There are a lot of issues that come up during and after divorce. For divorcing parents, living in Massachusetts or elsewhere, determining adequate parenting time can certainly be a challenge. Concerns about custody and/or visitation schedules may not be easily solved, but understanding the difference between custody and visitation rights can help couples come to agreements about what type of arrangement will work best for their families.
Child custody comes in many forms. The common forms of custody include full custody, joint custody, physical custody and legal custody. While many couples try to arrange a joint-custody agreement that will allow both parents equal time with their children, some circumstances simply do not allow for that. When one parent is granted full custody, the non-custodial parent can seek visitation time.
Visitation time is just what is sounds like. It is set time for the non-custodial parent to spend with his or her children. In cases in which physical custody is awarded to only one parent, children will not live with the parent who is granted visitation, and that parent does not, generally, have the right to make major decisions about the well-being of his or her children, unless the parents have joint legal custody.

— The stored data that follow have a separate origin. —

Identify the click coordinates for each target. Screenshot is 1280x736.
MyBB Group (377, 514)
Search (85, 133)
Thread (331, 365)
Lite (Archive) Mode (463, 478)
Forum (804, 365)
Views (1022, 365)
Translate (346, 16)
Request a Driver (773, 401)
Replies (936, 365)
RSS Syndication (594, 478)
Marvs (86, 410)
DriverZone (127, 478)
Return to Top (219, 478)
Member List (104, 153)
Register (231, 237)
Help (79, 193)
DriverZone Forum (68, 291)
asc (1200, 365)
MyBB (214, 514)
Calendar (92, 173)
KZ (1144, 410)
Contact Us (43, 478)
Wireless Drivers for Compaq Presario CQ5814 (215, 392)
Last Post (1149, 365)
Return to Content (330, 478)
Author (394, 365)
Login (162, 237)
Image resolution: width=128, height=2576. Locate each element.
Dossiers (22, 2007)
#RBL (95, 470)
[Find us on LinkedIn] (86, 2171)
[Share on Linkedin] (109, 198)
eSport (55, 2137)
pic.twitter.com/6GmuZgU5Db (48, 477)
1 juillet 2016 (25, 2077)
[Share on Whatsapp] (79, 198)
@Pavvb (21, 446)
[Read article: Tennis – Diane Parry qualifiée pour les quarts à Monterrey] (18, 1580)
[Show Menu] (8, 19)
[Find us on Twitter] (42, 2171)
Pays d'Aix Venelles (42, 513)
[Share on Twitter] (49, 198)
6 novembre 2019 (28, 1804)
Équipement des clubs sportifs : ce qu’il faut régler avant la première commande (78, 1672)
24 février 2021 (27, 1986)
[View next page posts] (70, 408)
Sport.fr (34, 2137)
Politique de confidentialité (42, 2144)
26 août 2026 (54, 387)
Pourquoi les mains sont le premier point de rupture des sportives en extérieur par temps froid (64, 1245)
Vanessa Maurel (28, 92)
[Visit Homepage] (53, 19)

Every family situation is different, and custody or visitation needs will vary greatly based upon each family's unique circumstances. While determining parenting time is not an easy task for parents in Massachusetts or elsewhere, it is possible to come to terms that keep the best interests of the children at heart and allow each parent the time he or she needs to maintain a strong bond with his or her children. Assistance in sorting out this delicate matter is available and can help ensure the final arrangement is satisfactory for everyone involved.